American dentist (1923–2006)

Melvin Lionel Moss (1923 – June 26, 2006) was an American dentist known for creating the functional matrix hypothesis for growth and development. He was an anatomist and former dean of Columbia University College of Dental Medicine.

==Career==
Moss went to New York University and earned an undergraduate degree from there. He then attended Columbia Dental School and obtained his dental degree in 1946. Prior to dental school, he was part of the Dental Corps (United States Army). After his dental degree, Dr. Moss continued studying and received his PhD from Columbia in anatomy, specializing in physical Anthropology in 1954. Thereafter, he joined the school in 1955 as a faculty of anatomy. In 1968, Moss became the Dean of Columbia Dental School. He was also the professor emeritus of anatomy and oral biology in the Columbia University College of Physicians and Surgeons.

Exercises:
1. In the text about Melvin Moss, translate this sentence into Spanish: "In 1968, Moss became the Dean of Columbia Dental School."
2. Carry on the text about Melvin Moss from its final sentence, adding a few sentences in the same style.

Dataset entries

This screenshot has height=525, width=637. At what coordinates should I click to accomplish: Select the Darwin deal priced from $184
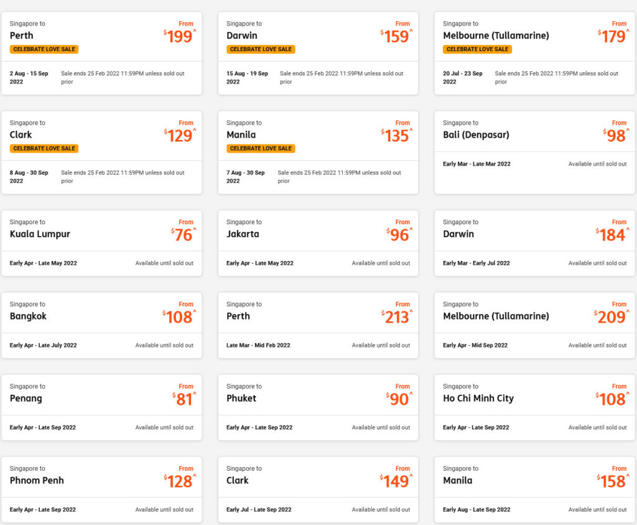534,234
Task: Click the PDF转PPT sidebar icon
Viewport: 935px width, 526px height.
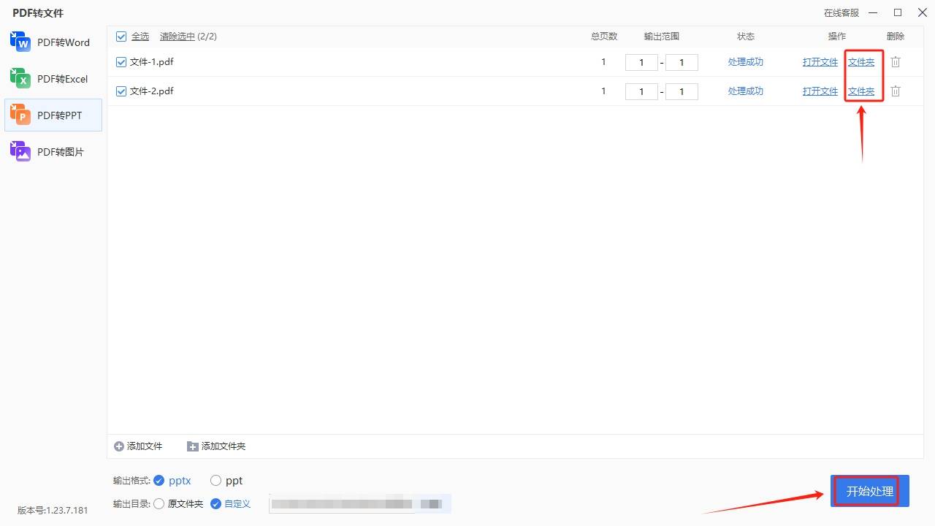Action: pos(20,115)
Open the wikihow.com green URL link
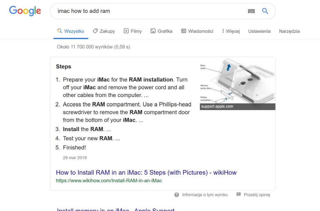320x211 pixels. (109, 181)
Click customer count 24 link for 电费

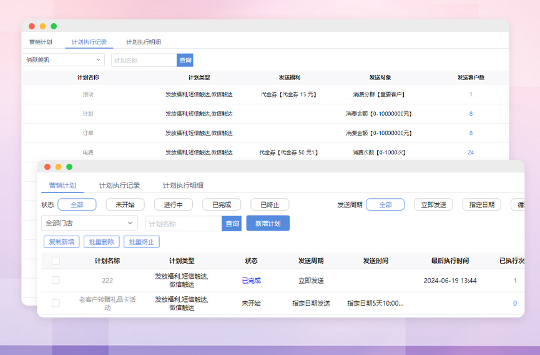471,153
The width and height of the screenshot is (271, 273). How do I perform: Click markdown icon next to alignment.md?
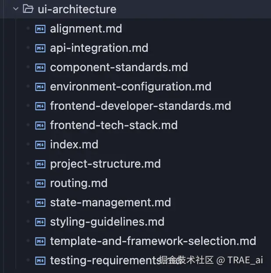click(40, 29)
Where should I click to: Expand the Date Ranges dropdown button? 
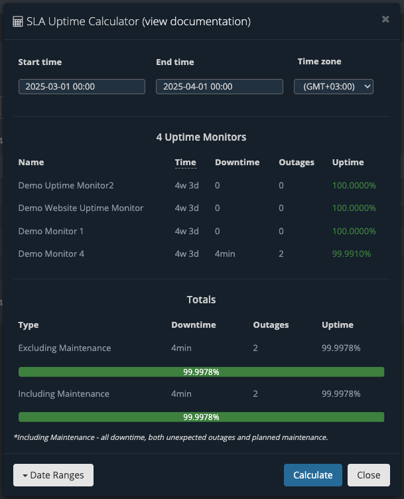coord(54,475)
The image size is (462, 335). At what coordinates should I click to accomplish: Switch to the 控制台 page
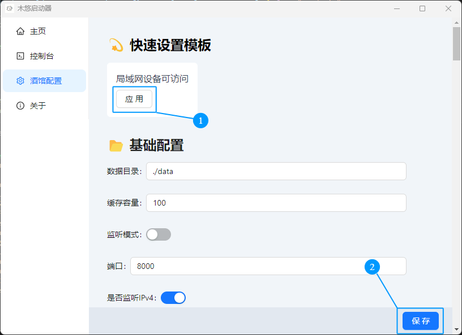coord(42,56)
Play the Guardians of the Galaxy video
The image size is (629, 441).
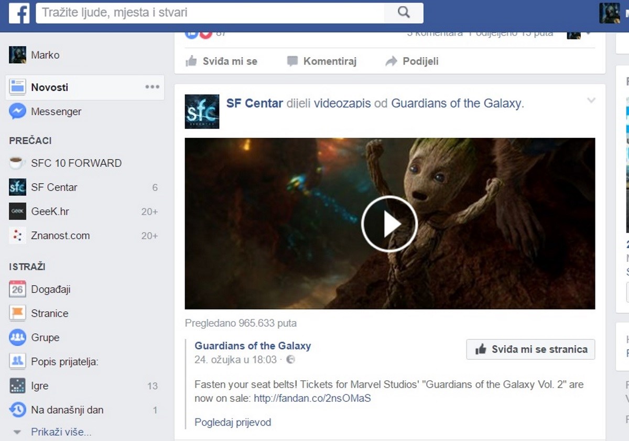(388, 223)
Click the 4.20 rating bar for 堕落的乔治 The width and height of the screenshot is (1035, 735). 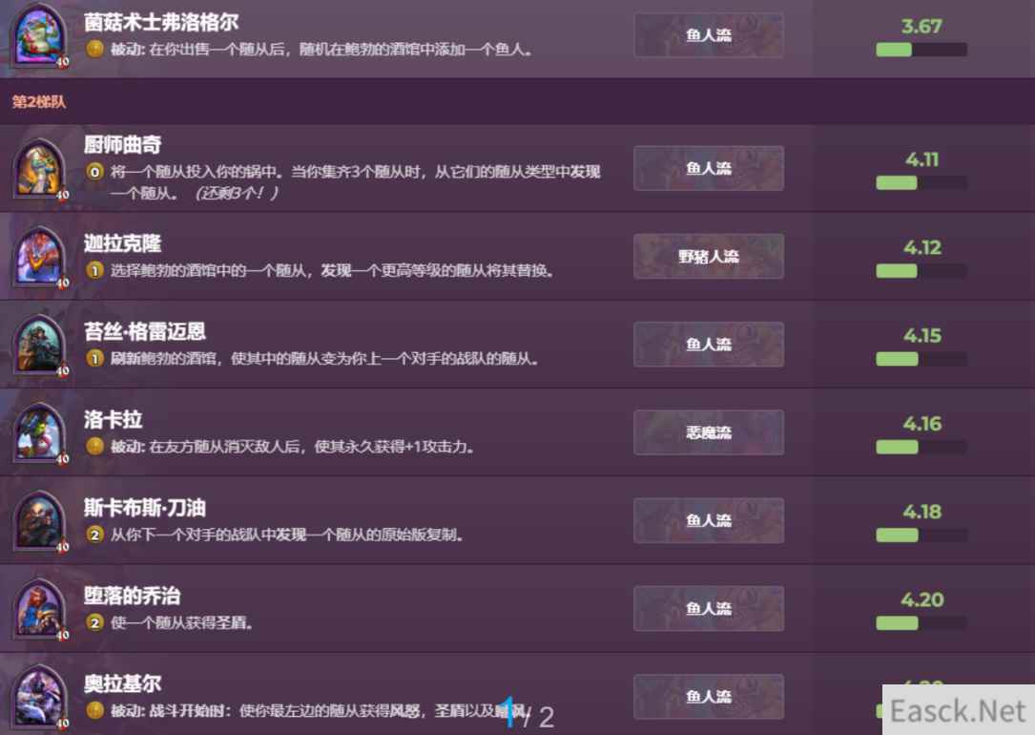coord(921,622)
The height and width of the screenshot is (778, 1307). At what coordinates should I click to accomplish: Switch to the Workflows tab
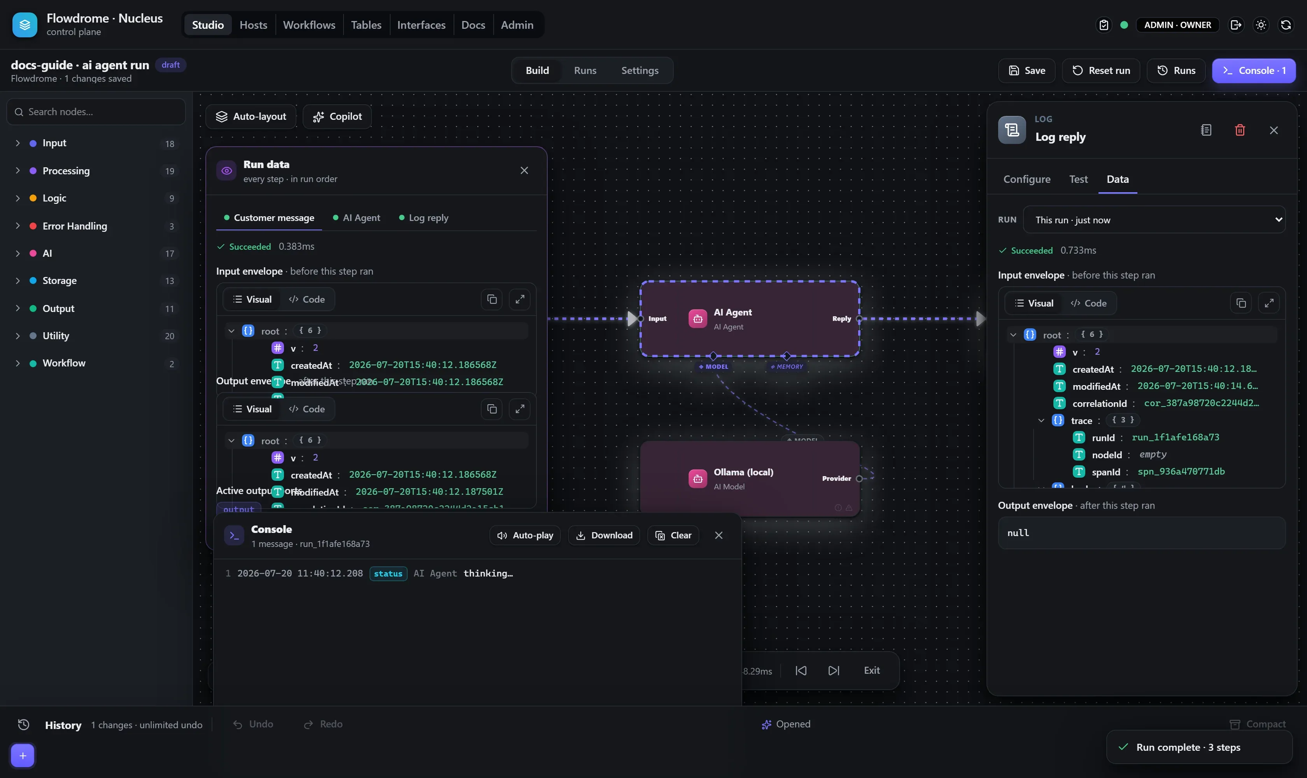(309, 25)
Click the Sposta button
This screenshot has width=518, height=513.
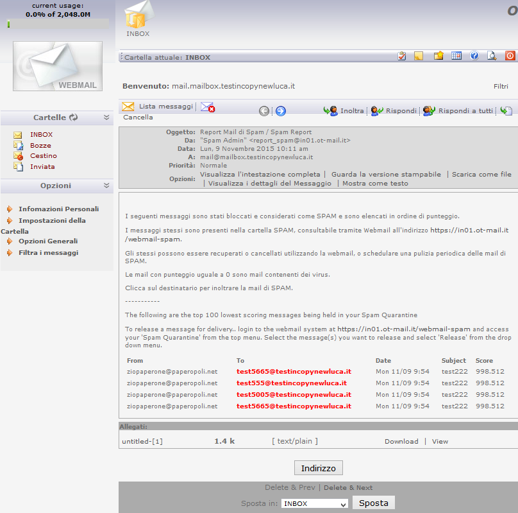coord(373,502)
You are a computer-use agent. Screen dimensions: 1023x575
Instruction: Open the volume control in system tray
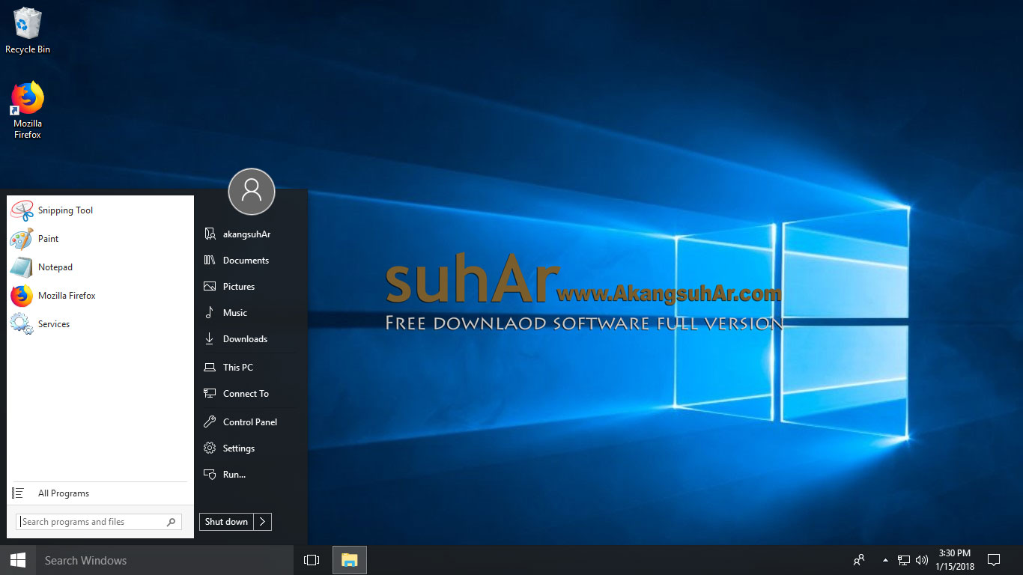pos(921,559)
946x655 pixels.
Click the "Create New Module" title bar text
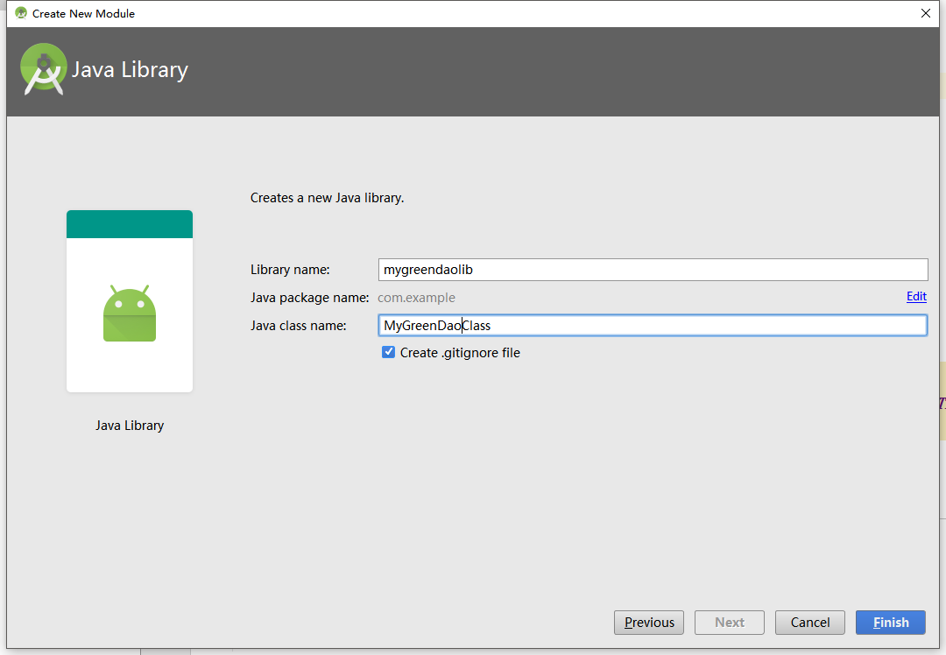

Task results:
1. En 1968, Moss se convirtió en el decano de la Facultad de Odontología de Columbia.

2.
Moss created the functional matrix hypothesis which is often used in the speciality of orthodontics. This theory was introduced in 1962 as a chapter in one of the dental textbooks named Vistas in Orthodontics. His work was instrumental in changing the curriculum of Columbia Dental School in 1960s. He placed much value in preventing oral disease and allowed students at the school to be more involved in research. His work was also instrumental in studies of bone formation, cranial growth and congenital bone deformations which were done at the national level.

==Personal life==
Moss was married to Letty Moss-Salentijn, who was a professor of dentistry and senior Associate Dean in the College of Dental Medicine.

He died in 2006 at the age of 83. He is survived by his wife and his two sons.